Problem to work on
Write out exactly the lines that run from the one containing "At what coordinates should I click to accomplish: Open profile" to the end of the entries below, with both end lines included.

Dataset entries
[Start of section]
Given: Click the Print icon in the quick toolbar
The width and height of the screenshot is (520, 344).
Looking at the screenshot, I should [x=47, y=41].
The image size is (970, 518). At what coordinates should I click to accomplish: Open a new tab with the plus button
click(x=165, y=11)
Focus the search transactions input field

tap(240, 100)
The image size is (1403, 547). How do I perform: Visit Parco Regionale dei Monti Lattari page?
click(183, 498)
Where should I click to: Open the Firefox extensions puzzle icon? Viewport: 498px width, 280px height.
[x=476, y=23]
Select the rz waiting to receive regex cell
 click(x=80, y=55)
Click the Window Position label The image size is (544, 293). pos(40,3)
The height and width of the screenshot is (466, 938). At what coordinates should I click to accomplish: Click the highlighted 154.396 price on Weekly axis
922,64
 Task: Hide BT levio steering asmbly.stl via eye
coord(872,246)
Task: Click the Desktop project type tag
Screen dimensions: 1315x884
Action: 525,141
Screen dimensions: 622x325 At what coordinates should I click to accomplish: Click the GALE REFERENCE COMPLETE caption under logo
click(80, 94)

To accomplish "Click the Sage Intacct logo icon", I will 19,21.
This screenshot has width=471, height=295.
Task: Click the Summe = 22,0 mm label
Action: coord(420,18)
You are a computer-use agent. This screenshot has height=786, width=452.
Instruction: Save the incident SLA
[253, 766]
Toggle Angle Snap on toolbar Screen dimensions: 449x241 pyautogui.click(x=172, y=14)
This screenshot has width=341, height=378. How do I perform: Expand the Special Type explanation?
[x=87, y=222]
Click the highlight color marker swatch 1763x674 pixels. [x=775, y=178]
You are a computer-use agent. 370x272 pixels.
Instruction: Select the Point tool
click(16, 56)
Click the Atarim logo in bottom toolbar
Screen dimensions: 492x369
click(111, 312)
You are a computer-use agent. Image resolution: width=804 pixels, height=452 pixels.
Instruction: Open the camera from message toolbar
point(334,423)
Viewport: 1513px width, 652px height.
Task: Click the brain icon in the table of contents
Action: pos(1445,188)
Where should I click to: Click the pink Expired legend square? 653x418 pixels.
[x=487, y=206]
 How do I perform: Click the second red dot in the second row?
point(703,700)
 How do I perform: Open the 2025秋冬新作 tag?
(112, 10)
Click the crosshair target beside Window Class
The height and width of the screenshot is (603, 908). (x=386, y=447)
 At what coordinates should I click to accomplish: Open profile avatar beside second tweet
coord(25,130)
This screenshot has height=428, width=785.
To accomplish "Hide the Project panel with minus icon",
[End of section]
Task response
 At what coordinates should I click to accomplish: Open profile avatar beside second tweet
coord(25,130)
This screenshot has height=428, width=785.
To accomplish "Hide the Project panel with minus icon",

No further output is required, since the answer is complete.